Bugged out at 5:15 this morning and went to a lake not far from here. Felt a bit nippy for a summer morning and on the ride over the readout on the dashboard said 37 degrees. Didn't take long for it to warm up though and by the time noon rolled around I was wishing the temperature was back down there. The fly of choice right off the bat was a purple body bead head pheasant tail. When they stopped slamming that I switched over to a black wiggle tail on the bottom and a sparkle purple body woolly bugger with a black hackle. They ate both flies, but did seem to like the bugger better. Around 11 I put a sparkle green body wiggle tail on the bottom and picked up a few on that, but they still seemed to like the purple bugger better.

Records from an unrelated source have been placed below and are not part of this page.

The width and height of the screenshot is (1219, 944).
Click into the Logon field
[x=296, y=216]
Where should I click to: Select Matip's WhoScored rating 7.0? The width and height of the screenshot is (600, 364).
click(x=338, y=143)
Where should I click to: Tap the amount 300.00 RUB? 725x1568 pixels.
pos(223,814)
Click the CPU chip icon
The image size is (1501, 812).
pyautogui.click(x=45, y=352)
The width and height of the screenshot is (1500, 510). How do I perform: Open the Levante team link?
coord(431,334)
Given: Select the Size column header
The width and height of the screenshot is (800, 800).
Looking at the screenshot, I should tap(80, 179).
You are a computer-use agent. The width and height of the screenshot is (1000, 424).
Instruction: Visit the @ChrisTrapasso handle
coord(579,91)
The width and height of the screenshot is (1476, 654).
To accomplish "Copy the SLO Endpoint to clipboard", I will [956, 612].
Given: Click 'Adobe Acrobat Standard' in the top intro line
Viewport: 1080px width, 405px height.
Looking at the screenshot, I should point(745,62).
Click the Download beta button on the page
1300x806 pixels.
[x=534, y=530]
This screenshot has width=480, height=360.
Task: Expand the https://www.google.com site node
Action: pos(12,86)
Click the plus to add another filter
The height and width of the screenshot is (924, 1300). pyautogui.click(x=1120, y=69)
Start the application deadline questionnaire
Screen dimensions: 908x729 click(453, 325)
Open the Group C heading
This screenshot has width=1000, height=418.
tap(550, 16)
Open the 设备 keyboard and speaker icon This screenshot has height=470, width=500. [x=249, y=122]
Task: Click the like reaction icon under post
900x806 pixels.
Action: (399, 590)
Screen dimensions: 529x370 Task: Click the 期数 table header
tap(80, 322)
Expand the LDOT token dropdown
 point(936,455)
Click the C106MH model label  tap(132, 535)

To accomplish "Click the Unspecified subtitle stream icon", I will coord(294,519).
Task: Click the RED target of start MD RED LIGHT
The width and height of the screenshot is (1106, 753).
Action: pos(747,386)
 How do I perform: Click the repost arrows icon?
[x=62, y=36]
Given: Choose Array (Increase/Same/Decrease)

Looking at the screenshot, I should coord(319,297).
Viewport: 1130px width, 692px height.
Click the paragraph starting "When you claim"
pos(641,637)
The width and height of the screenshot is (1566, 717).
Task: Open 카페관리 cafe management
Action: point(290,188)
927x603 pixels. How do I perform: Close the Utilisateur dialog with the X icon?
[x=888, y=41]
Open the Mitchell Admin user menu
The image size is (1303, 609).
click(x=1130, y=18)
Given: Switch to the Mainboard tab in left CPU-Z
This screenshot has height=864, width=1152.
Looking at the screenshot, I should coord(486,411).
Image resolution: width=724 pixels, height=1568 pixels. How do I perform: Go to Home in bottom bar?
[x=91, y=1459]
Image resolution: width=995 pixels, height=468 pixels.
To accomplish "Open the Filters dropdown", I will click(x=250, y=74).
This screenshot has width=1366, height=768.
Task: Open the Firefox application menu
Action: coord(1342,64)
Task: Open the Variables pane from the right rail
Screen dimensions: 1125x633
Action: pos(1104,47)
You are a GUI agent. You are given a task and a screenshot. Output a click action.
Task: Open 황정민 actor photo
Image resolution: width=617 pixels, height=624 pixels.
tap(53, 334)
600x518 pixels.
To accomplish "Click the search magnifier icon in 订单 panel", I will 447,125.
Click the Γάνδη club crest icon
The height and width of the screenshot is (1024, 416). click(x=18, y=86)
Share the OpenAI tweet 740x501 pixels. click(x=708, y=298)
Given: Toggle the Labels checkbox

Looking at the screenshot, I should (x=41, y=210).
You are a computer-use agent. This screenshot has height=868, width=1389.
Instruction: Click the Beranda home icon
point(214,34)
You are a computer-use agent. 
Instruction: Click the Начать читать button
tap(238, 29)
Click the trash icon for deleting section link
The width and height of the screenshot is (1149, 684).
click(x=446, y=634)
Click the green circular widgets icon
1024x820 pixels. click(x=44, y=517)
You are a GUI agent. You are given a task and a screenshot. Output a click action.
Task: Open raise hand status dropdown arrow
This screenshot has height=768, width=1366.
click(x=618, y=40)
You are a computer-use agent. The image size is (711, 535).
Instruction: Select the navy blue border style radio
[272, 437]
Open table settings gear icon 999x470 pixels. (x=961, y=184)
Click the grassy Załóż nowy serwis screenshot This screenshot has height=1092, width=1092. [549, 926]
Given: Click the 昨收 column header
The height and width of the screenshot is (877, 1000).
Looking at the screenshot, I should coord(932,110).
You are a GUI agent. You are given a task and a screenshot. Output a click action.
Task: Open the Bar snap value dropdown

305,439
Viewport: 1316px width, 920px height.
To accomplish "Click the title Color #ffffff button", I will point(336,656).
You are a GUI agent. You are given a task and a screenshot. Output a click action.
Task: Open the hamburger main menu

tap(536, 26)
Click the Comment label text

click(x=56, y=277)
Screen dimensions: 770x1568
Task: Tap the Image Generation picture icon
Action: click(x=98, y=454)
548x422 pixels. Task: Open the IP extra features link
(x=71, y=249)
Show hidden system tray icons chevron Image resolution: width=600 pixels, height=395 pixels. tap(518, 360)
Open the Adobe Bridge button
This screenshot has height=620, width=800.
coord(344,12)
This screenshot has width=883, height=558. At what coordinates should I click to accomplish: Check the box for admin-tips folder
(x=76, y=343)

When we quit at about 12:30 I'd put 31 fish in the net. Never caught any real big fish, but plenty of 16-18 inchers. All in all it was an enjoyable day on the water.


----------



## HaydenHunter

Nice!


----------



## NWRINGNECK

So I’ve been watching your posts with interest on your adventure. Looks like your are living your dream. 

Now my question. Wondering about a wiggle tail fly?

My quick research showed it used on large flys for pike or saltwater fishing. Care to share a picture of your wiggle tail pattern used above? 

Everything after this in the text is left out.